A landscape of mountain prairie, pine forest, and aspen groves in Coconino National Forest near Flagstaff, Arizona.

A landscape of mountain prairie, pine forest, and aspen groves in Coconino National Forest near Flagstaff, Arizona. Deborah Lee Soltesz / U.S. Forest Service

The resilience of North America’s plant biomes is declining — indicating that today’s landscapes are “primed to herald a major extinction event” not seen since the retreat of glaciers and arrival of humans 13,000 years ago, scientists reported in a new study published in the journal Global Change Biology.

The research analyzed 14,189 fossil pollen samples from 358 sites across North America, allowing scientists to reconstruct the “landscape resilience” — defined as “the ability of habitats to persist or quickly rebound in response to disturbances” — of 12 major plant biomes over the past 20,000 years.

The retreat of North American glaciers at the end of the Pleistocene era, for example, destabilized ecosystems, causing widespread shifts in plant composition and large herbivores such as mammoths to struggle for food supplies. Combined with the arrival of humans, the events were “a one-two punch that resulted in the extinction of large terrestrial mammals on the continent,” Jenny McGuire, a climate scientist at the Georgia Institute of Technology and a coauthor of the study, said in a statement.

“Today, we see a similarly low landscape resilience, and we see a similar one-two punch: humans are expanding our footprint and climates are changing rapidly,” said Yue Wang, a postdoctoral researcher at Georgia Tech who led the study. “Though we know that strategies exist to mitigate some of these effects, our findings serve as a dire warning about the vulnerability of natural systems to extinction.”

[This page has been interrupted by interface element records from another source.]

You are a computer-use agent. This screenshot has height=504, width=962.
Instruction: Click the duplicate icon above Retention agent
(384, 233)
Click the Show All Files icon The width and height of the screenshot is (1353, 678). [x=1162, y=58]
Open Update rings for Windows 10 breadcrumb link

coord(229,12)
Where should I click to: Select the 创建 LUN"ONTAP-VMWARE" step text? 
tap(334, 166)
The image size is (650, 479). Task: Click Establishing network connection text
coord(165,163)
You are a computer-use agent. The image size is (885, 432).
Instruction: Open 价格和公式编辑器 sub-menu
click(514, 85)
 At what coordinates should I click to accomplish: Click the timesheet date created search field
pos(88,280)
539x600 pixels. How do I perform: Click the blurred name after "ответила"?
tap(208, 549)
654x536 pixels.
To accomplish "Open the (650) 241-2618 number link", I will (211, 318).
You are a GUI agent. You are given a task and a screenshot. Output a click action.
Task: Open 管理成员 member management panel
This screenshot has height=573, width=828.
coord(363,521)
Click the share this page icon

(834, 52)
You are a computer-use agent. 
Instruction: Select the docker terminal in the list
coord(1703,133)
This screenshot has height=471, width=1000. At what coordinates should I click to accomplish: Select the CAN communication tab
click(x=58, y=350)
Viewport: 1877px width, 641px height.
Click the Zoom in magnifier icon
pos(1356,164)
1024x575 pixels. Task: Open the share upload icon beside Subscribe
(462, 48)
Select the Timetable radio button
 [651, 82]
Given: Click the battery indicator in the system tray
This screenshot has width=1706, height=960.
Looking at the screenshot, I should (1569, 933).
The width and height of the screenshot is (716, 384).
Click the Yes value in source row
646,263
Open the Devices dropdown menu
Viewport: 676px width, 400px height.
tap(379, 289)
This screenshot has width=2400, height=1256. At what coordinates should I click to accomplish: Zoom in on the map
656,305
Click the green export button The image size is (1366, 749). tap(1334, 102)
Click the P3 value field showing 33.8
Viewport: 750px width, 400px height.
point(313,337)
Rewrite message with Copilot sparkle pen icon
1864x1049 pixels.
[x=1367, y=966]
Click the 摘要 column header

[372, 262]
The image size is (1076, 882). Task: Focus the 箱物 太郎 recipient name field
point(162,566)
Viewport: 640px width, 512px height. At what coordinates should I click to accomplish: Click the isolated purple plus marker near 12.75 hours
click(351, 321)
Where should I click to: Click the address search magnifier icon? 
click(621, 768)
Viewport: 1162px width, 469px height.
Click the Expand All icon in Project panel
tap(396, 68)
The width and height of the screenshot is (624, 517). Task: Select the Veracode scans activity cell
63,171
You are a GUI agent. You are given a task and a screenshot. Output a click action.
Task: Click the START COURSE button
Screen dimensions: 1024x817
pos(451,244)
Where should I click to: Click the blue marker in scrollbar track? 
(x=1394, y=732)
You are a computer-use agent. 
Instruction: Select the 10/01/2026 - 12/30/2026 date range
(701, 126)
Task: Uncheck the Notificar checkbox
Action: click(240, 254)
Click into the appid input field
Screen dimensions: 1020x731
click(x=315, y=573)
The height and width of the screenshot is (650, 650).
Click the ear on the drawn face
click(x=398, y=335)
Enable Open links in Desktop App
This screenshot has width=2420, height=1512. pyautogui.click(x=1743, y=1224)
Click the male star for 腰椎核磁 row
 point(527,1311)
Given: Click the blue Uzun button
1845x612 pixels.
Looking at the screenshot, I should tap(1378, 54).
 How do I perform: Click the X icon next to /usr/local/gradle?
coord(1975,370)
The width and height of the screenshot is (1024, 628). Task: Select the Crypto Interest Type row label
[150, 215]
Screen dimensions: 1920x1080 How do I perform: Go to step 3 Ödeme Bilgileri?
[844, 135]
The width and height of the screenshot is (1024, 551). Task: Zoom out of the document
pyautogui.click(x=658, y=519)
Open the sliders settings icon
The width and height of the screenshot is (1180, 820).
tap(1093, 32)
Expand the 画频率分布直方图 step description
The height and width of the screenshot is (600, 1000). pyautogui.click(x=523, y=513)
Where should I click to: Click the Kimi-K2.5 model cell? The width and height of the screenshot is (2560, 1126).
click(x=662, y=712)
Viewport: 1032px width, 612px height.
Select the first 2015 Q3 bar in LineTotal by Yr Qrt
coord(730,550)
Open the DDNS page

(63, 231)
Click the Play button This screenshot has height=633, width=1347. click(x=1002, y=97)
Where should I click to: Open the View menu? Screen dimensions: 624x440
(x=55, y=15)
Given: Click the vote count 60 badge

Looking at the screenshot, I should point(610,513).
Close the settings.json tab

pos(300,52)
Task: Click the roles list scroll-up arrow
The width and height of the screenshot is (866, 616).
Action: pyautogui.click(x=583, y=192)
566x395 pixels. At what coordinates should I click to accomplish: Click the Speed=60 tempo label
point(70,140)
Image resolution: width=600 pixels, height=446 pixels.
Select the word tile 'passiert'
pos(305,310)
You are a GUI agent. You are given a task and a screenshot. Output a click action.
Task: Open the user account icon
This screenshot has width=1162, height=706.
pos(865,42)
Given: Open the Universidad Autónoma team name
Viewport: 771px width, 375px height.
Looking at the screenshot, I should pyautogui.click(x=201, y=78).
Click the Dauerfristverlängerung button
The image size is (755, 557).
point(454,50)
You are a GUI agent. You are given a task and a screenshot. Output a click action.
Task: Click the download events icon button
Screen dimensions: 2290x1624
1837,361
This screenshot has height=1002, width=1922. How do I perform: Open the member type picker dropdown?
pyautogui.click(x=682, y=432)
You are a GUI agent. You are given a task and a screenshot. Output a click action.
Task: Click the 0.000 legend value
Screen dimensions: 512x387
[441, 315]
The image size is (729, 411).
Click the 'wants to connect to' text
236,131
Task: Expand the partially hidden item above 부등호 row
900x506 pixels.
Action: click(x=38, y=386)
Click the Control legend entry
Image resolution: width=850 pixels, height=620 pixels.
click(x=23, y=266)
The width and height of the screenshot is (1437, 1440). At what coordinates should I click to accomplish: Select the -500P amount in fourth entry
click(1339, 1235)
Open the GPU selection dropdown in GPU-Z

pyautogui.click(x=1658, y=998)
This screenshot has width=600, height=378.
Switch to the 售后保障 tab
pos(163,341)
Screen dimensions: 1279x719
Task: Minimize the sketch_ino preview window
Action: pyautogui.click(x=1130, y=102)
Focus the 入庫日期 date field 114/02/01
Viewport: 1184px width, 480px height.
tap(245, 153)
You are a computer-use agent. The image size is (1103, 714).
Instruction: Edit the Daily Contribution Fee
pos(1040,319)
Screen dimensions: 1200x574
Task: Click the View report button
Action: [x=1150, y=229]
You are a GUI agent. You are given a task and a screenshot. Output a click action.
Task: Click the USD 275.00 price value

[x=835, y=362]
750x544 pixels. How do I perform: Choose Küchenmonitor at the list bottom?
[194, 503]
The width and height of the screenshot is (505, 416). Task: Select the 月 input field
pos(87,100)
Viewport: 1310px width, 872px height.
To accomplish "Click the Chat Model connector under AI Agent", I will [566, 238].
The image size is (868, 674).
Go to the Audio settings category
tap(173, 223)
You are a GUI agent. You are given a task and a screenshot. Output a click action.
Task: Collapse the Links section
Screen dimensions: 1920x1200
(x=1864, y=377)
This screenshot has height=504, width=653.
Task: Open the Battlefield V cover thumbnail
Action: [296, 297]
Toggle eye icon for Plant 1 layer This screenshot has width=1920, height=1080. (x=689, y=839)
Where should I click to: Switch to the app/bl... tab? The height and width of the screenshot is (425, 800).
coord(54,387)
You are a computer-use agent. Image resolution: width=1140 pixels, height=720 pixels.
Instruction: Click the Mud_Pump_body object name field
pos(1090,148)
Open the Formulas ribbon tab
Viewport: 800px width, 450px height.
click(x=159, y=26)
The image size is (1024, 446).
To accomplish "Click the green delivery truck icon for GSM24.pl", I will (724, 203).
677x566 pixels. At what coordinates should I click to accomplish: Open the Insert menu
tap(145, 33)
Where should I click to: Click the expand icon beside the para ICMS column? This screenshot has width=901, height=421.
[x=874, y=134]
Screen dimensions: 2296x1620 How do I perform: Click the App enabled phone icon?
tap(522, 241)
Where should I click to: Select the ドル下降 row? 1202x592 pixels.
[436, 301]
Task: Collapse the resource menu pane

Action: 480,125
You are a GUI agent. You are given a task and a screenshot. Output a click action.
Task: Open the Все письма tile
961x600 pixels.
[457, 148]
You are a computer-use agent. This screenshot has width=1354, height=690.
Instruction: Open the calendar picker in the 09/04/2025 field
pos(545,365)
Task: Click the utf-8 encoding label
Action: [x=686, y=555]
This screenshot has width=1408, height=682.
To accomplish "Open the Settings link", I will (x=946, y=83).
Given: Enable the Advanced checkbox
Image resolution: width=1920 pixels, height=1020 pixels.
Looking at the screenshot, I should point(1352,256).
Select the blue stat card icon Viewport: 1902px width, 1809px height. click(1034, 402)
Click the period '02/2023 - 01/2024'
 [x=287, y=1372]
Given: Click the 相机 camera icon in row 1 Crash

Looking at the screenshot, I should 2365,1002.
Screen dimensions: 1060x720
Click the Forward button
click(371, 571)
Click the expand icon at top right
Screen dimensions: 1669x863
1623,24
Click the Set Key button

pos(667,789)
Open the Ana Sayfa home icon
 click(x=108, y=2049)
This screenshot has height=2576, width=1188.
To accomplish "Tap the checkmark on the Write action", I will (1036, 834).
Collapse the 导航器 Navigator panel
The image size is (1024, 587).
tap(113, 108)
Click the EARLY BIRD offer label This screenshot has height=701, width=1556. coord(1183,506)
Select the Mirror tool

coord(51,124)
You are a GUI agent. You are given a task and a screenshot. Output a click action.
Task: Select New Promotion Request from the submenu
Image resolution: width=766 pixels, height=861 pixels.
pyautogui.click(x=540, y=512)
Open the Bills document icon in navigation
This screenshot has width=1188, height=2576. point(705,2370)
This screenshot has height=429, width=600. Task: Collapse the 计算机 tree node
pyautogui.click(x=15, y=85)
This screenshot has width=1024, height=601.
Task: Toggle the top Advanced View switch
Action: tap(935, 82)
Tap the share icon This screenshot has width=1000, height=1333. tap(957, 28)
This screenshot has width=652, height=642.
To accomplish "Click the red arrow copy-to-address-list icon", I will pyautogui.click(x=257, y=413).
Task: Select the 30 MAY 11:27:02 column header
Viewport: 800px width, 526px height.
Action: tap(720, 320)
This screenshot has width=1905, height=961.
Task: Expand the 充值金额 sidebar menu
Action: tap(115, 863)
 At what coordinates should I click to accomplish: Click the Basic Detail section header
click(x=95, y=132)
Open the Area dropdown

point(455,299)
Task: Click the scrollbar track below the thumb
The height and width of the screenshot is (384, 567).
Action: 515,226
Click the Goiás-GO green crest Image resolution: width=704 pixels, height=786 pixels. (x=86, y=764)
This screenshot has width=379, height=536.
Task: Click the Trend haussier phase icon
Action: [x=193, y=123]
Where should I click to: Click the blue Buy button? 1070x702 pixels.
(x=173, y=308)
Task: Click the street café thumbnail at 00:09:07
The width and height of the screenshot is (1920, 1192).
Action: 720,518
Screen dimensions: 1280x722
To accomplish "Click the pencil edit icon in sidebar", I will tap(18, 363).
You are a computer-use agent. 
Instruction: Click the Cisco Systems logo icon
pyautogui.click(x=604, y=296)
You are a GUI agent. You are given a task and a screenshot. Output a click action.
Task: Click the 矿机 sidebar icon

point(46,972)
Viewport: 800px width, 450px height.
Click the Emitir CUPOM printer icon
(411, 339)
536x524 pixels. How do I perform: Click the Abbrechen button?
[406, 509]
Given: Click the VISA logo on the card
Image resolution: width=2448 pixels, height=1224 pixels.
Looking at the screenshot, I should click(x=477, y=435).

Wang, McGuire, and their colleagues found that over the past 20,000 years, forests persisted longer than grasslands — lasting an average 700 years versus 360 years — but they also took longer to reestablish after disruptions, 360 years versus 260 years. The research also found that ecosystems shift more rapidly when temperatures are changing quickly. Only 64 percent of biomes regain their original ecosystem type, the study found, and the process can take up to three centuries. Of all the biomes, Arctic ecosystems were the least likely to recover.

But the scientists said strategic conservation efforts could help counteract or slow down the impacts of climate change on ecosystems in the coming decades. “Conservation strategies focused on improving both landscape and ecosystem resilience by increasing local connectivity and targeting regions with high richness and diverse landforms can mitigate these extinction risks,” the scientists wrote.